■ Records shown ■
-- Start --

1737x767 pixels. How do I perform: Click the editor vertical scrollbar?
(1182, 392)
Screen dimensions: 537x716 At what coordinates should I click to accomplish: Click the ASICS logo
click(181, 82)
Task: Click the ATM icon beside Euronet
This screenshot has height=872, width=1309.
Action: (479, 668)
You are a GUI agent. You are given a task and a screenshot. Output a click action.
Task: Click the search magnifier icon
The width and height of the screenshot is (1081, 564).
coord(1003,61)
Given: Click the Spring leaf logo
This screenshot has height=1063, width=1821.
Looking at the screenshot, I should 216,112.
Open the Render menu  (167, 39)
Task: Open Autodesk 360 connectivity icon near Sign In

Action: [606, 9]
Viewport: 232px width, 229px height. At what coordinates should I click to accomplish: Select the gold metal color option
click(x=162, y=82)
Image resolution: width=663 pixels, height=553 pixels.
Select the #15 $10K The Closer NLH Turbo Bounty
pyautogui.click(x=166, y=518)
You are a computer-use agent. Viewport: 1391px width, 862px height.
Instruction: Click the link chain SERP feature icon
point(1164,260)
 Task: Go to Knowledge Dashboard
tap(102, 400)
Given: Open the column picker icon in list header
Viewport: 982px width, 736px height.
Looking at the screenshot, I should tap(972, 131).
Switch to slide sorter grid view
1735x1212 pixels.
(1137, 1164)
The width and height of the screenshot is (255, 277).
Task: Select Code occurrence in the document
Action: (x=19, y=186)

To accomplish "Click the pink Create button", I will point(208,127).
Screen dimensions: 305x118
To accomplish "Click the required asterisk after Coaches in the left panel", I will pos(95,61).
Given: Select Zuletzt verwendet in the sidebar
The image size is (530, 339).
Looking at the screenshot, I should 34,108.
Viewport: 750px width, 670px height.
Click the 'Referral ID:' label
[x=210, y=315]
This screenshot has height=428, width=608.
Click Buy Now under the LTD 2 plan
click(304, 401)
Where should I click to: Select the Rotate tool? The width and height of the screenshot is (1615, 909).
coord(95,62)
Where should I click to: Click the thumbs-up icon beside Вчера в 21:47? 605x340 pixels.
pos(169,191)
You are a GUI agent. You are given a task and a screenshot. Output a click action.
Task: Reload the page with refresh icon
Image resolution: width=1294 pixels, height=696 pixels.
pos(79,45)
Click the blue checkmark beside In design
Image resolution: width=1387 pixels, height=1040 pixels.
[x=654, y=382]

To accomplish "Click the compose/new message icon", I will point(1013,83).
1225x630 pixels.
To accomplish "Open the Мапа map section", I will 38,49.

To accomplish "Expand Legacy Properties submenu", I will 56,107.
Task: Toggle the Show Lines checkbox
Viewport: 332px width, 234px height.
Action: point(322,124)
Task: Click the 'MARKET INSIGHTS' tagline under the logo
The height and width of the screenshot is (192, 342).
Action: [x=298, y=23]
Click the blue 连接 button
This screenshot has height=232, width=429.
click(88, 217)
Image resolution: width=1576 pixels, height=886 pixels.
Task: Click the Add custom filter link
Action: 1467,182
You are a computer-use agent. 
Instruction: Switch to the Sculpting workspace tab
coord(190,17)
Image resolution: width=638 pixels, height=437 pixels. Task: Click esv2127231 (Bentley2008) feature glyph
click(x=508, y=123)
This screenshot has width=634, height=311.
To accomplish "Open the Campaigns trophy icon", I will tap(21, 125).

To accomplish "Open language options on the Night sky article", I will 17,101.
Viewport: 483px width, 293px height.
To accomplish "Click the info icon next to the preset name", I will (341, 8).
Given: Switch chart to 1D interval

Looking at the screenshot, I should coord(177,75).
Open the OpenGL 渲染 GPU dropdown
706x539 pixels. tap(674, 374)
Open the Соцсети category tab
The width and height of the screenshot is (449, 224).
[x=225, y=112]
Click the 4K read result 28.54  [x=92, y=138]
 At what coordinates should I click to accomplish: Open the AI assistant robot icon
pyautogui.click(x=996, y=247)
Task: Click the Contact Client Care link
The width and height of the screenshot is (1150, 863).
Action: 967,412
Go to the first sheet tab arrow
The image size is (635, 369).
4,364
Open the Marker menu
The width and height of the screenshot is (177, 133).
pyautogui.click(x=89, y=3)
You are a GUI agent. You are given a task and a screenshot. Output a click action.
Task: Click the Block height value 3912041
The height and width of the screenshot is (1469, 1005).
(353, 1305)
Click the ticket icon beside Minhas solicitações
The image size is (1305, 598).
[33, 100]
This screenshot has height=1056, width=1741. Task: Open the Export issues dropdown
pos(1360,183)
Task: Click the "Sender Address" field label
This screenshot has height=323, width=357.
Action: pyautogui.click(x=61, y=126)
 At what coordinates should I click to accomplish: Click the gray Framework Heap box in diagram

-- End --

Write out the lines from the line containing "Task: Click the Contact Client Care link" through the end of the lines, exactly as they appear, including both ends.

■ The reply ■
Task: Click the Contact Client Care link
The width and height of the screenshot is (1150, 863).
Action: 967,412
Go to the first sheet tab arrow
The image size is (635, 369).
4,364
Open the Marker menu
The width and height of the screenshot is (177, 133).
pyautogui.click(x=89, y=3)
You are a GUI agent. You are given a task and a screenshot. Output a click action.
Task: Click the Block height value 3912041
The height and width of the screenshot is (1469, 1005).
(353, 1305)
Click the ticket icon beside Minhas solicitações
The image size is (1305, 598).
[33, 100]
This screenshot has height=1056, width=1741. Task: Open the Export issues dropdown
pos(1360,183)
Task: Click the "Sender Address" field label
This screenshot has height=323, width=357.
Action: pyautogui.click(x=61, y=126)
 At what coordinates should I click to accomplish: Click the gray Framework Heap box in diagram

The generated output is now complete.